Ikarus Among the Stars includes six recent compositions including Kaye's First String Quartet and the elegy for orchestra and fixed media, Ikarus Among the Stars.
On Friday, May 26, 2023, composer and new music advocate Debra Kaye releases her new album, Ikarus Among the Stars, on Navona Records.
This is the second all-Kaye portrait album to be commercially released. This colorful journey through Kaye's music is realized through the artistry of Charles Neidich (clarinet), Hikaru Tamaki (cello), Carl Gutowski (flute), Marcia Eckert and Marta Aznavoorian (piano), the Daedalus Quartet and the Portland Youth Philharmonic under the direction of David Hattner, produced by the Grammy Award-wining Judith Sherman.
Composer Debra Kaye's works range from lyrical to grooving, experimental to coloristic but above all, expressive and deeply felt. Kaye is a born storyteller and it is reflected in her dramatic music brimming with visceral power as is evident throughout this compelling new release.
The program opens with The Exchange (2019) for clarinet and cello, commissioned by Access Contemporary Music specifically for performance in Milwaukee's historic Grain Exchange as part of the 2019 Doors Open Milwaukee Festival. A flourishing center of trade during its hey-day, the light that streams through its towering windows seems to convey a sense of optimism. With its soaring ceilings, ornate plasterwork and mural-sized oil paintings, the Grain Exchange was built in 1879 and was as extravagantly finished as some of Milwaukee's finest churches. Mural-sized paintings grace the walls depicting not only the merchants and farm life of the time, but also Native Americans of 1870's Wisconsin. The Grain Exchange also houses the first ever octagonal trading floor, which suggested to Kaye the Native American tradition of welcoming the four directions. Drawing on this inspiration, she incorporates these ideas musically in a section, about two thirds of the way through that has a sudden regularity, and could seem to be a meditative welcome that happens eight times with minimal variation, as a symbolic welcoming everyone in the space, and honoring all people.

INFORMATION SHOWN:
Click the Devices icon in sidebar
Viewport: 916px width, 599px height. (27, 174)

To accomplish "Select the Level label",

==

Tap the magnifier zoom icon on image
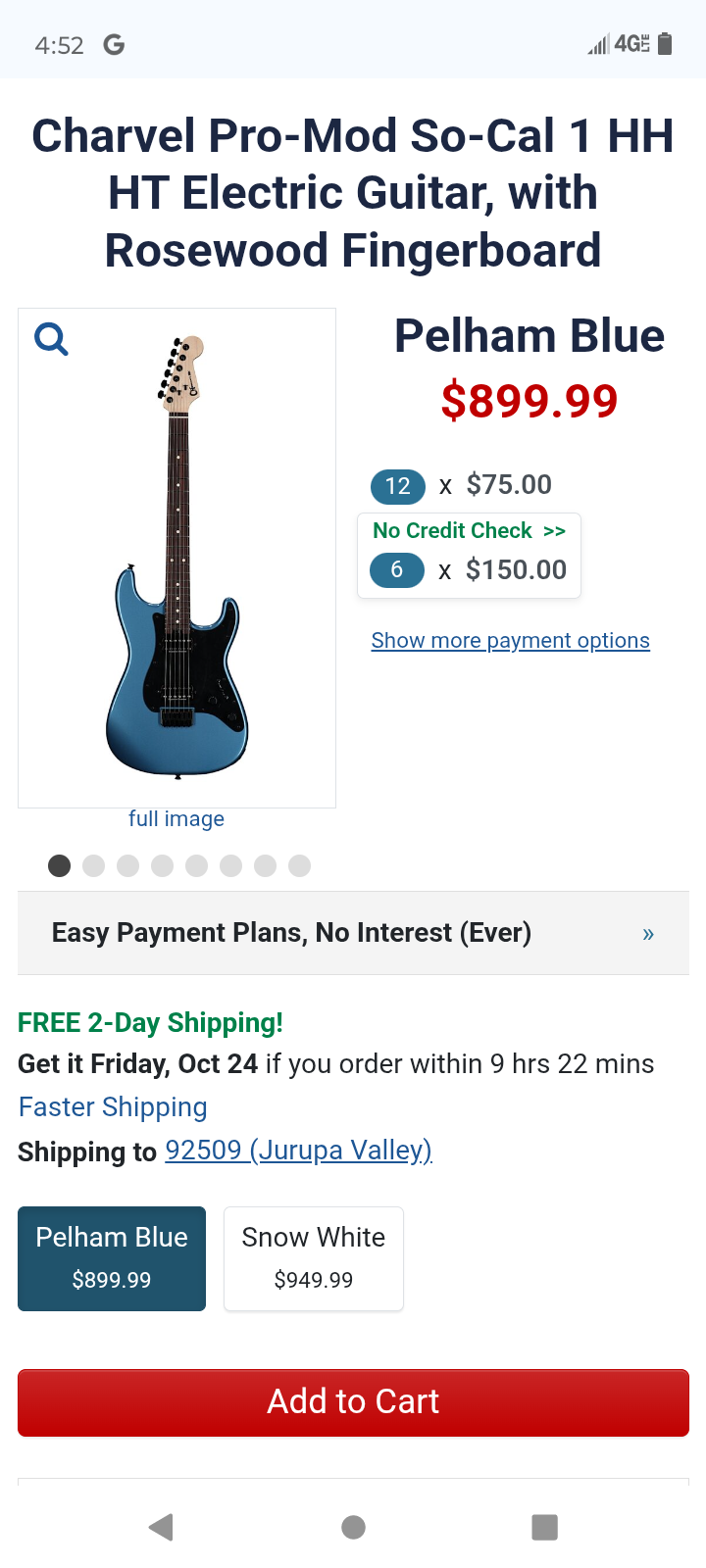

* * *

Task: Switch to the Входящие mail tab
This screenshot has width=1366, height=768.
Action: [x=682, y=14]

CHALLENGES:
1. From the album announcement, list every individual performer who is named with an instrument, and give that instrument.
2. Resume the album announcement about Debra Kaye's Ikarus Among the Stars, picking up right after its last sentence.
You won't need the lines to complete this work.

TASK RESPONSES:
1.
Charles Neidich (clarinet)
Hikaru Tamaki (cello)
Carl Gutowski (flute)
Marcia Eckert (piano)
Marta Aznavoorian (piano)

2.
At nearly 20 minutes in length, Kaye's String Quartet No. 1: Encountering Lorca is by far the most substantial work on the program. The composer says, "Encountering Lorca grew out of my fascination with the interplay of darkness and light found in the works of Federico Garcia Lorca. This chiaroscuro suggestive of both art and dance are recurring themes throughout his works. Together, they seem to describe an entire world of life and emotion, something that I explore in my own work." The titles for each of the work's four movements come from Lorca's own texts. In Encountering Lorca playful pizzicati and snippets of melody reminiscent of Chabrier's España set a suitable Spanish-flavored mood. A sense of loss permeates Wrestling with the Moon, but also, an urging to move on, persevere and travel new paths. Mouth of the Sky features a denser, contrapuntal texture with close imitations, guitar-like pizzicati and wisps of melody. For The Dance the Turtle Dreamed, elements and textures from all of the previous movements are drawn together, resolving their internal tensions to find a moment of transcendence and conclude in a passage of ethereal harmonics. Interestingly, Kaye suggests that the quartet's four movements may be played either together in their entirety or excerpted at will. Given that Lorca was himself a composer who loved improvisation, this ad libitum option would surely please him.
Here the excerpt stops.